**SOURCE**
====
Further, where, as here, we consider a provision which arguably disqualifies a class of persons – in this case, judges – from eligibility for public office, any ambiguity in the language must be resolved in favor of the class. As explained in Lungren v. Davis (1991) 234 Cal.App.3d. 806, 830–831 (Lungren ), “[d]isqualification from public office is a significant civil disability. [Citation.] The right to hold public office is considered fundamental under the state and federal Constitutions. [Citations.] Accordingly, ‘[t]he exercise of this right should not be declared prohibited or curtailed except by plain provisions of law. Ambiguities are to be resolved in favor of eligibility to office.’ ”
Finally, because the trial court's interpretation of Section 17 did not turn on the resolution of any disputed facts, we apply a de novo standard of review. (Burden v. Snowden (1992) 2 Cal.4th 556, 562.)
3. The Plain Language of Section 17 Applies Only to Sitting Judges.
The disputed provision of Section 17 provides, in its entirety: “A judge of a court of record may not practice law and during the term for which the judge was selected is ineligible for public employment or public office other than judicial employment or judicial office, except a judge of a court of record may accept a part-time teaching position that is outside the normal hours of his or her judicial position and that does not interfere with the regular performance of his or her judicial duties while holding office. A judge of a trial court of record may, however, become eligible for election to other public office by taking a leave of absence without pay prior to filing a declaration of candidacy. Acceptance of the public office is a resignation from the office of judge.” (Section 17.)
====
**DATASET CONTENT**
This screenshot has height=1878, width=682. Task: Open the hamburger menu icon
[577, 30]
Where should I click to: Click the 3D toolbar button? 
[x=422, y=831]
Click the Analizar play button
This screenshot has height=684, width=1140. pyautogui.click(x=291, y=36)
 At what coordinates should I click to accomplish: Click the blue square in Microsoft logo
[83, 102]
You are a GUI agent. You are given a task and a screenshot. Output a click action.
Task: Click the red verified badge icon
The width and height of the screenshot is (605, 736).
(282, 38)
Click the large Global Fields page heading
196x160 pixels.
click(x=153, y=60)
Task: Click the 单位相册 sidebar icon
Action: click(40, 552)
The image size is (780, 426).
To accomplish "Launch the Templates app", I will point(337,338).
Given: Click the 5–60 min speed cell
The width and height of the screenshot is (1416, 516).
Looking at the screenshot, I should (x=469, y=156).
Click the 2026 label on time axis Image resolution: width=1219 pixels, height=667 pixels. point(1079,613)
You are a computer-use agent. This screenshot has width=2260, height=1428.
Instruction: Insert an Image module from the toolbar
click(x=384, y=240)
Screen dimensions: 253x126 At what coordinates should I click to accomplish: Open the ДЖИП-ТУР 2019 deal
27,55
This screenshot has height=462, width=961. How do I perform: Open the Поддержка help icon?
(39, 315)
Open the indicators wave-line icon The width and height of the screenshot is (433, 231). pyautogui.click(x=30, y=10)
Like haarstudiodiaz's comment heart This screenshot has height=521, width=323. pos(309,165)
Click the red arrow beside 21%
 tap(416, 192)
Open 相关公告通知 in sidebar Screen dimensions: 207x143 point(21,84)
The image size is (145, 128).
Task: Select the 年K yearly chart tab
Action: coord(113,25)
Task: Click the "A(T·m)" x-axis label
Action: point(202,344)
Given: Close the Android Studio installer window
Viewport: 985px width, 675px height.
====
**STATED PROBLEM**
Translate this sentence from the court text on Section 17 into Spanish: "The right to hold public office is considered fundamental under the state and federal Constitutions."

**EXERCISE ANSWER**
El derecho a ocupar un cargo público se considera fundamental en virtud de las Constituciones estatal y federal.